Grouping in haskell regular expressions

How can I extract a string using regular expressions in Haskell?
let x = "xyz abc" =~ "(\\w+) \\w+" :: String
That doesn't event get a match
let x = "xyz abc" =~ "(.*) .*" :: String
That does but x ends up as "xyz abc" how do I extract only the first regex group so that x is "xyz"?
I wrote/maintain such packages as regex-base, regex-pcre, and regex-tdfa.
In regex-base the Text.Regex.Base.Context module documents the large number of instances of RegexContext that =~ uses. These are implemented on top of RegexLike which provides the underlying way to call matchText and matchAllText.
The [[String]] that KennyTM mentions is another instance of RegexContext, and may or may not be one that works best for you. A comprehensive instance is
RegexContext a b (AllTextMatches (Array Int) (MatchText b))
type MatchText source = Array Int (source, (MatchOffset, MatchLength))
which can be used to get a MatchText for everything:
let x :: Array Int (MatchText String)
x = getAllTextMatches $ "xyz abc" =~ "(\\w+) \\w+"
At which point x is an Array Int of matches of an Array Int of group-matches.

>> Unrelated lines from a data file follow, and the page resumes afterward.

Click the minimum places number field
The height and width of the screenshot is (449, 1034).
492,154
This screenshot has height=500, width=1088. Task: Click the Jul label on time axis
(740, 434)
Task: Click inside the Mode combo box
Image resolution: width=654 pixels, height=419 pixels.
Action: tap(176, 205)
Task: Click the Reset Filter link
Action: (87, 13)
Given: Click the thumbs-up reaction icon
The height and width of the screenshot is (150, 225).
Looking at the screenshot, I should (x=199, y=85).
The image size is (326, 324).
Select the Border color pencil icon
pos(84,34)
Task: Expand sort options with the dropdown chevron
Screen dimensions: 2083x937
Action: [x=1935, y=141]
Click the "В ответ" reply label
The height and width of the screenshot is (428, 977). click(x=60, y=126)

Note that "\w" is Perl syntax so you need regex-pcre to access it. If you want Unix/Posix extended regular expressions you should use regex-tdfa which is cross-platform and avoid using regex-posix that hits each platform's bugs in implementing the regex.h library.
Note that Perl vs Posix is not just a matter of syntax like "\w". They use very different algorithms and often return different results. Also, the time and space complexity are very different. For matching against a string of length 'n' Perl style (regex-pcre) can be O(exp(n)) in time while Posix style using regex-posix is always O(n) in time.
Cast the result as [[String]]. Then you'll get a list of matches, each being the list of matched text and the captured subgroups.
Prelude Text.Regex.PCRE> "xyz abc more text" =~ "(\\w+) \\w+" :: [[String]]
[["xyz abc","xyz"],["more text","more"]]